**Document passage**
—————

# Instructional DVDs - Which Are Best..



## david henman (Feb 3, 2006)

....and why?

personally, i'm looking for one or two that focus primarily on exercises.

-dh


----------



## david henman (Feb 3, 2006)

*Is the 20 minute workout on DVD yet? I miss that early morning wake up call.*

...too funny!

i used to start my day with those exercises (and eye candy), too!

*On a more serious note...what kind of exercises? Chord melody, scales, general finger dexterity?*

...finger dexterity.

while i wouldn't mind picking up a few _tricks_ occasionally, i have strived hard in my forty odd years of playing to carefully avoid any kind of "learning" or musical knowledge.

-dh


----------



## Guest (Oct 17, 2007)

david henman said:


> ...finger dexterity.


I really enjoyed Petrucci's Rock Discipline book. Not sure about the DVD but that book is specifically aimed at increasing your right/left hand co-ordination, picking and fretting accuracy, dexterity and speed.

For general dexterity Holdsworth's Reaching For The Uncommon Chord is fantastic. I've always found it a bit frustrating as I have smaller hands than most so some of the stuff in this book is just physically beyond me. But still good for stretching and new voicing approaches.


----------



## david henman (Feb 3, 2006)

...thanks, you guys!!!

these are the kind of mind-expanding suggestions i was hoping for.

-dh


----------



## Renvas (May 20, 2007)

Learn To Play Your Guitar - A Method For Beginners

I started off playing from this video. it teaches all the basics and how to do various exercises like bending, vibrato, etc. i found this video pretty helpful even though i think this isn't what you were actually looking for.. just thaught id point it out.


----------



## Devon8822 (Mar 20, 2007)

John Petrucci's is excellent and so are Paul Gilbert's. I literally have a ton (around 50) vids, so if you want any reviews PM me.

—————

**Dataset excerpt**
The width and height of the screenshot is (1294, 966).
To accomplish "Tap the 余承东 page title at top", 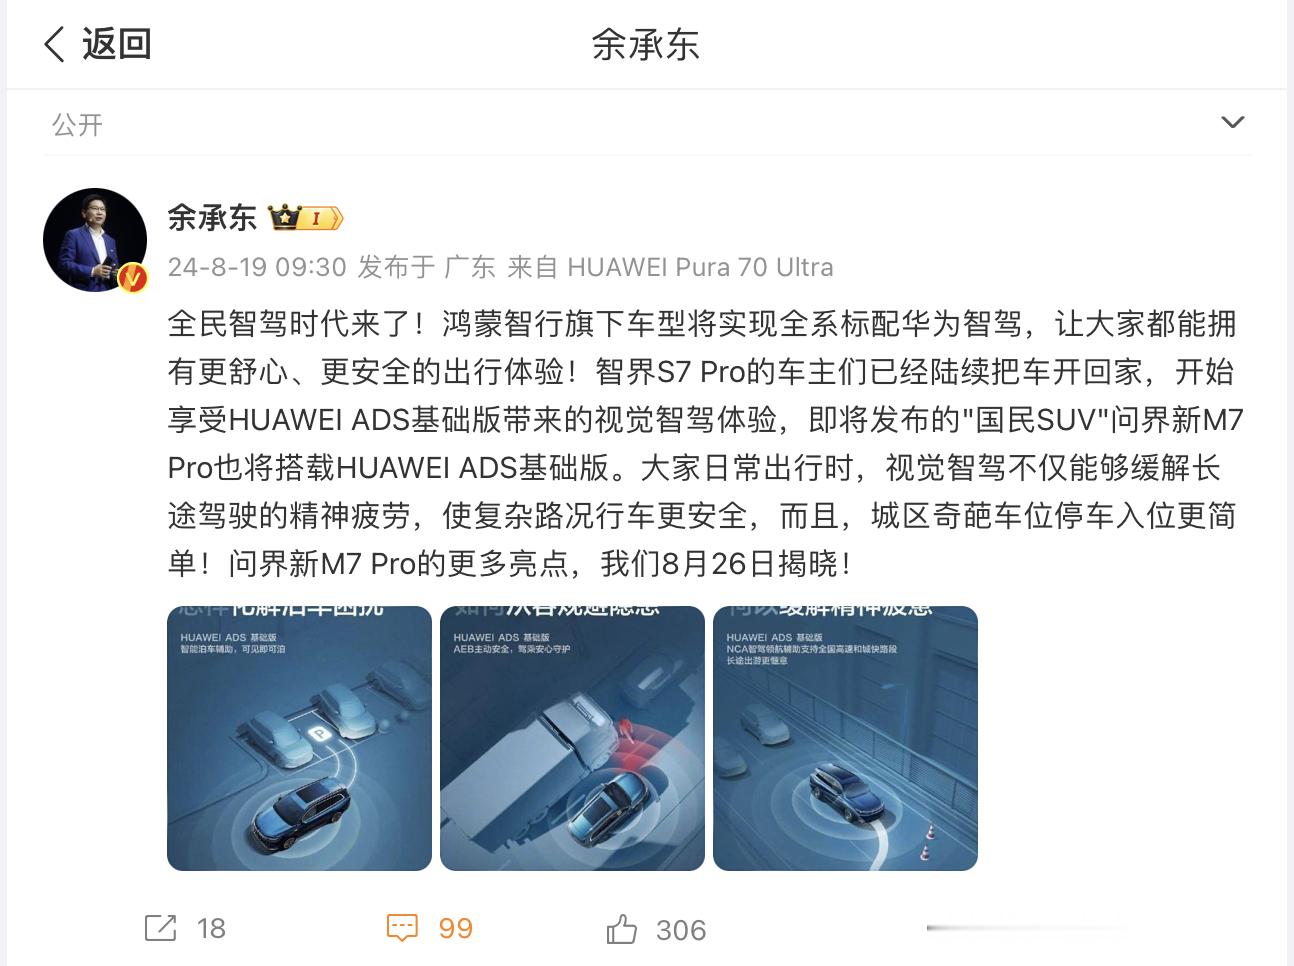I will [645, 44].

—————

**Instructions**
1: Print the part of the guitar DVD thread that opens with the words containing "while i wouldn't" and closes with "(Oct 17, 2007)".
2: Shorten the paragraph of the guitar DVD thread that begins "For general dexterity Holdsworth's" while keeping its main facts.
3: Carry on the guitar DVD thread past its last post.
The material placed after the guitar DVD thread stands apart from it.

**Exercise results**
1:
while i wouldn't mind picking up a few _tricks_ occasionally, i have strived hard in my forty odd years of playing to carefully avoid any kind of "learning" or musical knowledge.

-dh


----------



## Guest (Oct 17, 2007)

2: Holdsworth's Reaching For The Uncommon Chord is excellent for general dexterity and good for stretching and new voicing approaches. The writer has smaller hands than most, so some of it is physically out of reach and a bit frustrating.

3:
----------



## david henman (Feb 3, 2006)

Renvas said:


> Learn To Play Your Guitar - A Method For Beginners
> I started off playing from this video. it teaches all the basics and how to do various exercises like bending, vibrato, etc. i found this video pretty helpful even though i think this isn't what you were actually looking for.. just thaught id point it out.



...you never know - this might be exactly what i need.

i do feel i need to go back to the basics.

-dh


----------



## rockinbluesfan (Mar 3, 2008)

"Lick Library" has some excellent stuff!


----------



## violation (Aug 20, 2006)

John Petrucci's "Rock Discipline" is pretty decent. He's a very intelligent player, some say he over thinks everything but I disagree. His stretches at the very start of the video alone have made developing technique and speed easier... and that's just 5 minutes into the video. 

When I decided to get serious about playing I lived by Rock Discipline (video) and Steve Vai's 10 and 30 hour guitar work out books. If you've got a high speed connection I could upload all 3 for you, just let me know.


----------



## guitarman2 (Aug 25, 2006)

I guess it depends on the style you want to play to determine what is best for you. I have Instructional DVD's by Tony Rice, Brent Mason, Danny Gatton and Ray Flacke. they aren't great instructional to teach fundamentals. Their aim is just to show you how to play their licks. Good for increasing your guitar lick vocabulary I guess. I usually don't play their licks exactly the same way, putting my own spin on them. I don't want to sound exactly like any of these players.


----------



## Warren (Mar 2, 2007)

There's Steve Vai's 12 hour workout from Guitar Player Mag from a while back, which covers a lot of left hand dexterity style basics for soloing. I think it's now turned into the 30 hour workout.


----------



## Vintage_Groove (Mar 4, 2008)

I just picked up Learn & Master Guitar (with Steve Krenz). It's a 20 DVD set (with some CDs) and 100 page booklet.

My son is playing drums and I figured I'd utilize the times I can't play on the drums by getting my dad's barely used 1970's el Degas electric guitar and Lidovox amp and teach myself guitar.

The DVDs follow the booklet closely and it starts from the basics and moves up into different styles (Rock, Blues, etc). So far I seem to get what's being taught. It may be what you're looking for if you're a beginner like me.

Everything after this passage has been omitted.